#### Problem description
Lines before the one containing "Where should I click to: Open" are left out; that line and every line after it, through the end of the records, are to be reproduced exactly.

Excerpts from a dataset
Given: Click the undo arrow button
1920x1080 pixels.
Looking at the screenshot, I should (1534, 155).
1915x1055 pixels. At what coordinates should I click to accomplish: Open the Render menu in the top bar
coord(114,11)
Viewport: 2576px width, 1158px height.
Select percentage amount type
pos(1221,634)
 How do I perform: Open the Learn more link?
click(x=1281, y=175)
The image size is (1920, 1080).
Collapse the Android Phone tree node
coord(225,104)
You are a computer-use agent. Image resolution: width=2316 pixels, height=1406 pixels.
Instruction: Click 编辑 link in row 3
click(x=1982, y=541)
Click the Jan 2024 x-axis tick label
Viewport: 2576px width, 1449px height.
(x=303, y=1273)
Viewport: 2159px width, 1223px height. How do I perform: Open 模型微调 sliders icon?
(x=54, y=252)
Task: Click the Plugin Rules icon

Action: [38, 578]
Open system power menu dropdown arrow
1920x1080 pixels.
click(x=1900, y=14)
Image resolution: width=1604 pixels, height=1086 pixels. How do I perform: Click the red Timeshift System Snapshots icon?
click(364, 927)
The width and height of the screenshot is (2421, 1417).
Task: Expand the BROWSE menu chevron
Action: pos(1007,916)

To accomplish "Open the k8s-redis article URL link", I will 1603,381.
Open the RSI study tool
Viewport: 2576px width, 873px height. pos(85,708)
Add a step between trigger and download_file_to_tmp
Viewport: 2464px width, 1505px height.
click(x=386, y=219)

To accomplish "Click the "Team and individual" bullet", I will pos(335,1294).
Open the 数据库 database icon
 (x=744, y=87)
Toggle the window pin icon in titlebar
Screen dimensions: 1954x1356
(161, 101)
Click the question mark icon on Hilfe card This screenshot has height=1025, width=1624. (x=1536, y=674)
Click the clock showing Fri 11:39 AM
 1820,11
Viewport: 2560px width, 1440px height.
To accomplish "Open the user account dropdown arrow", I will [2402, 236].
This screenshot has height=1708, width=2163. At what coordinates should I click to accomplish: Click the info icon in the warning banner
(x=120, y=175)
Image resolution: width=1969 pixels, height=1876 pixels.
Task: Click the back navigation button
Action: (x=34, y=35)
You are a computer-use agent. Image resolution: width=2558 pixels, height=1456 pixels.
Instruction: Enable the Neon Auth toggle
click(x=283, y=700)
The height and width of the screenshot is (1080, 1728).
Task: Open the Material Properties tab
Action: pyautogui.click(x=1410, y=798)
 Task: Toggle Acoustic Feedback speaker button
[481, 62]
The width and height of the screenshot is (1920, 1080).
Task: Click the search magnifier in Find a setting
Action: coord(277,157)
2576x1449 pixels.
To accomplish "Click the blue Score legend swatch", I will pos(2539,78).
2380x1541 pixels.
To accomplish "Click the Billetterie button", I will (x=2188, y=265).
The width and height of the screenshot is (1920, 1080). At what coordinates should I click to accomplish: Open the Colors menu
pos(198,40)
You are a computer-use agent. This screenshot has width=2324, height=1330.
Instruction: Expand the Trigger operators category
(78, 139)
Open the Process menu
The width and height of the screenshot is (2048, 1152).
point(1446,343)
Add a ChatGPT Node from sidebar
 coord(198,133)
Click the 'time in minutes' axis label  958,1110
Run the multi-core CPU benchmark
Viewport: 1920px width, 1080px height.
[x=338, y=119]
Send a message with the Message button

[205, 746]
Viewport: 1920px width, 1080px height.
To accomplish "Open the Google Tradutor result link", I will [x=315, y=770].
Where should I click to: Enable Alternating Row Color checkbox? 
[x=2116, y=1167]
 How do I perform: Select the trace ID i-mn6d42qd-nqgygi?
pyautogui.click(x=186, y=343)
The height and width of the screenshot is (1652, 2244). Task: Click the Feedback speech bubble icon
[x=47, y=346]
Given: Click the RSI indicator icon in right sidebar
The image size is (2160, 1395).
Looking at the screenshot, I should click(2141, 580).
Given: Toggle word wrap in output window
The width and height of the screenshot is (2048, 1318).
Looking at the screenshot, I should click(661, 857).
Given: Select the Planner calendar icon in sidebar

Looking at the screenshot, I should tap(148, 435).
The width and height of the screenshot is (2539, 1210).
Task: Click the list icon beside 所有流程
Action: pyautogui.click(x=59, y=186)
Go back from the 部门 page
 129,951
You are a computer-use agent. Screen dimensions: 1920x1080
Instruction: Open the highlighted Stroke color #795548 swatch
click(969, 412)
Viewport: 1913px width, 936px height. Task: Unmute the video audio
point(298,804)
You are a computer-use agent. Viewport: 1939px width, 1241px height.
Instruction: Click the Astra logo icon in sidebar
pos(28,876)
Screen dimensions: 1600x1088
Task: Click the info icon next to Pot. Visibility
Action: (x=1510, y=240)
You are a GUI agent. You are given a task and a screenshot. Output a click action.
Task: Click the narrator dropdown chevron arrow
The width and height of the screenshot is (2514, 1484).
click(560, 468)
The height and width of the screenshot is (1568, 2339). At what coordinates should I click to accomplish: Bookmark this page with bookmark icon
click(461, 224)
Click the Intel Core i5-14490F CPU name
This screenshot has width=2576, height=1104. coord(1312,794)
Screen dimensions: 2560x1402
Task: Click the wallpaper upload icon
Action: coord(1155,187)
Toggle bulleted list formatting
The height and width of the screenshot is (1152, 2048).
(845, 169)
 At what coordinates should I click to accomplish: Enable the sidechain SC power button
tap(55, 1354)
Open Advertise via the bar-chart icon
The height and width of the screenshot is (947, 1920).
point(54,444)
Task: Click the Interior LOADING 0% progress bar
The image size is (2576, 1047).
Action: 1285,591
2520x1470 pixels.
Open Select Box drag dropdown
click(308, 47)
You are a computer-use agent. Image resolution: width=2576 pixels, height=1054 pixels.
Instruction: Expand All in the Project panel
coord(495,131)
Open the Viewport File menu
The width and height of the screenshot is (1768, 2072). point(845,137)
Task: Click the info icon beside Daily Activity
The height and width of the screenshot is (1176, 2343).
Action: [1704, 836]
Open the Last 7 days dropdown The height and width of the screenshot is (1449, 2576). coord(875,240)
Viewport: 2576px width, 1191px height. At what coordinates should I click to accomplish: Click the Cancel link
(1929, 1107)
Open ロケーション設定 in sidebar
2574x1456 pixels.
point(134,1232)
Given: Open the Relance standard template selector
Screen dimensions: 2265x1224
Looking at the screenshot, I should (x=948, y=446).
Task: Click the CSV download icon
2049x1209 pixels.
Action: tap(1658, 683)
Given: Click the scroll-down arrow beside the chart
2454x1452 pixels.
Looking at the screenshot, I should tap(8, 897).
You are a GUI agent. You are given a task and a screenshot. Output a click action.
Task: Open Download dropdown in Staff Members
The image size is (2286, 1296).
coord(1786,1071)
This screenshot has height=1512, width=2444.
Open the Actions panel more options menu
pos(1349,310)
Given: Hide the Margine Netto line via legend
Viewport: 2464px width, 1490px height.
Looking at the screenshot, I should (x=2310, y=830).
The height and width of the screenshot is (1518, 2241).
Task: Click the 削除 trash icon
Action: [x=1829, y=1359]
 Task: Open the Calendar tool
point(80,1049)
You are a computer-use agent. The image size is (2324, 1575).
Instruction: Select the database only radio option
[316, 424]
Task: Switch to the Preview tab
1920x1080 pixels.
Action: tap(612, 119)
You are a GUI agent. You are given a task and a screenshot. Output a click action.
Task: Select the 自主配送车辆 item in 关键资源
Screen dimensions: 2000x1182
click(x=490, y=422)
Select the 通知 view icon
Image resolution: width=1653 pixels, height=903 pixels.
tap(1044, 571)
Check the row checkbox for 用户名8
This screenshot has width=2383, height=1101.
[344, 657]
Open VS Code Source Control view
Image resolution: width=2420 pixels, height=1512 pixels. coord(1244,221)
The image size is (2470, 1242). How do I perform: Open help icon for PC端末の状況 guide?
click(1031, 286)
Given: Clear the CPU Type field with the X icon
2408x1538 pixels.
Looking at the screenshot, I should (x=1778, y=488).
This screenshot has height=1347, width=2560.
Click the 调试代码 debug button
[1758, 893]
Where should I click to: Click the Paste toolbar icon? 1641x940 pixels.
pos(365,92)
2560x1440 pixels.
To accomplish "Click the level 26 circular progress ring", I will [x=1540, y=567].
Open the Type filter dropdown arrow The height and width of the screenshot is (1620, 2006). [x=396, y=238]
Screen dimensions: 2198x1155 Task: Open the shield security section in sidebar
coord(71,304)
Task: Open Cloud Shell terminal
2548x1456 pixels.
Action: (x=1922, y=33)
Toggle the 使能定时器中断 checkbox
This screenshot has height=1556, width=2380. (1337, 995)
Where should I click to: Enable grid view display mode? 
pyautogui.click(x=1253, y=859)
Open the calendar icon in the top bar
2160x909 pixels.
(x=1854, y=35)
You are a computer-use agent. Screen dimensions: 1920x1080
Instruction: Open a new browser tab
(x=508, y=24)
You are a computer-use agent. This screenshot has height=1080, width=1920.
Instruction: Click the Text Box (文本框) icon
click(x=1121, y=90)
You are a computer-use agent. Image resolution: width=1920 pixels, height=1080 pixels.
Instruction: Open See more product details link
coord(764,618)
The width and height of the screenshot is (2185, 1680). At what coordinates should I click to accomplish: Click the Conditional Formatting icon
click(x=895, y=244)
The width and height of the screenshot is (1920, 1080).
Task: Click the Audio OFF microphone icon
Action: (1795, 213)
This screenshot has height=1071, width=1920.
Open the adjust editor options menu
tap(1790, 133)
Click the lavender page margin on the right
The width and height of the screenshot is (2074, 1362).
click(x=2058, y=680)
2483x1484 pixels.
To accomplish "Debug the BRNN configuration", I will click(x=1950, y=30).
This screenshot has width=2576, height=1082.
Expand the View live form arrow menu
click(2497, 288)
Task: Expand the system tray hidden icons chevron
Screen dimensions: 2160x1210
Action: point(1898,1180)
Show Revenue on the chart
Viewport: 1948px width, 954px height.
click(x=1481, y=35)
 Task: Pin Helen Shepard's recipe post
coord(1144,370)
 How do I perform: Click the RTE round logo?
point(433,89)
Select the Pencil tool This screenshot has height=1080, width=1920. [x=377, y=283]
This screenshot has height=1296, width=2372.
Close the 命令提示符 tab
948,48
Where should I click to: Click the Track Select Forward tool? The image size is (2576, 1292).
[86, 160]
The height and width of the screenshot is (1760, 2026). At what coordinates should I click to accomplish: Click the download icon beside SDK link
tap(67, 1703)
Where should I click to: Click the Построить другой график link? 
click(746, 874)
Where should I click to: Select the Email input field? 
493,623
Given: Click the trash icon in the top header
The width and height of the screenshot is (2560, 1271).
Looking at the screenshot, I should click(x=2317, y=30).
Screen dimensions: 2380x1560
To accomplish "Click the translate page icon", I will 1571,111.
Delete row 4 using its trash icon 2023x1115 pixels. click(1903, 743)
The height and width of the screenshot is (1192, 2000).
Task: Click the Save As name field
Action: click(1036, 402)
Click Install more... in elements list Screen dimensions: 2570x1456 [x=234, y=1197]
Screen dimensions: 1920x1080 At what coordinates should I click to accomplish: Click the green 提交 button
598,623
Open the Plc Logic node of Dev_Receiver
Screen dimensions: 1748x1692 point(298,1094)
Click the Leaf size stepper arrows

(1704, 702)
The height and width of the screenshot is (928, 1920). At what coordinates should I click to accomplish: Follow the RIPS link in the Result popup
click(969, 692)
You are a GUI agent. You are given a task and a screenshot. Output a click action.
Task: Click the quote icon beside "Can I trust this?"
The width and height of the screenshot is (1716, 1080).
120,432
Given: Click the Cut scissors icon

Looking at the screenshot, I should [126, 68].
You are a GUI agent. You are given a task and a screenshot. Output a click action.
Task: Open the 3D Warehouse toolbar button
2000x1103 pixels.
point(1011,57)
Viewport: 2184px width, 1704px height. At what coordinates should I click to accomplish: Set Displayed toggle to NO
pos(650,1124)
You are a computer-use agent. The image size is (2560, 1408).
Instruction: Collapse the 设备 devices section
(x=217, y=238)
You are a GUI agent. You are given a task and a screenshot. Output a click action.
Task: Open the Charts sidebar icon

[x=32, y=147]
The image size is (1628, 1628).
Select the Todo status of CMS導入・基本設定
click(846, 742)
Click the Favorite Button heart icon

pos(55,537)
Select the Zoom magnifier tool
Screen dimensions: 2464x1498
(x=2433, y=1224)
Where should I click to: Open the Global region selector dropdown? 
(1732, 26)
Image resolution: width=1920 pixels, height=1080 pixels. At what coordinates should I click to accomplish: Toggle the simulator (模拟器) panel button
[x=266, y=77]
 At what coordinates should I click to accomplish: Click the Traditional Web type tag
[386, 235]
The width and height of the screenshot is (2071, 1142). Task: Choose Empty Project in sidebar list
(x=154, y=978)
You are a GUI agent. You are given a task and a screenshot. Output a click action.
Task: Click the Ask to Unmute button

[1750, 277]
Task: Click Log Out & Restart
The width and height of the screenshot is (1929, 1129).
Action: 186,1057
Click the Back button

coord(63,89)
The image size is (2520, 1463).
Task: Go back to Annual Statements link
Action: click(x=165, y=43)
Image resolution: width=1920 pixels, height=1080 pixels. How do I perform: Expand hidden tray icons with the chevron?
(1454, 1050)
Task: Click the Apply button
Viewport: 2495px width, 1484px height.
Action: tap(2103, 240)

#### Written response
Where should I click to: Open the Global region selector dropdown? 
(1732, 26)
Image resolution: width=1920 pixels, height=1080 pixels. At what coordinates should I click to accomplish: Toggle the simulator (模拟器) panel button
[x=266, y=77]
 At what coordinates should I click to accomplish: Click the Traditional Web type tag
[386, 235]
The width and height of the screenshot is (2071, 1142). Task: Choose Empty Project in sidebar list
(x=154, y=978)
You are a GUI agent. You are given a task and a screenshot. Output a click action.
Task: Click the Ask to Unmute button

[1750, 277]
Task: Click Log Out & Restart
The width and height of the screenshot is (1929, 1129).
Action: 186,1057
Click the Back button

coord(63,89)
The image size is (2520, 1463).
Task: Go back to Annual Statements link
Action: click(x=165, y=43)
Image resolution: width=1920 pixels, height=1080 pixels. How do I perform: Expand hidden tray icons with the chevron?
(1454, 1050)
Task: Click the Apply button
Viewport: 2495px width, 1484px height.
Action: tap(2103, 240)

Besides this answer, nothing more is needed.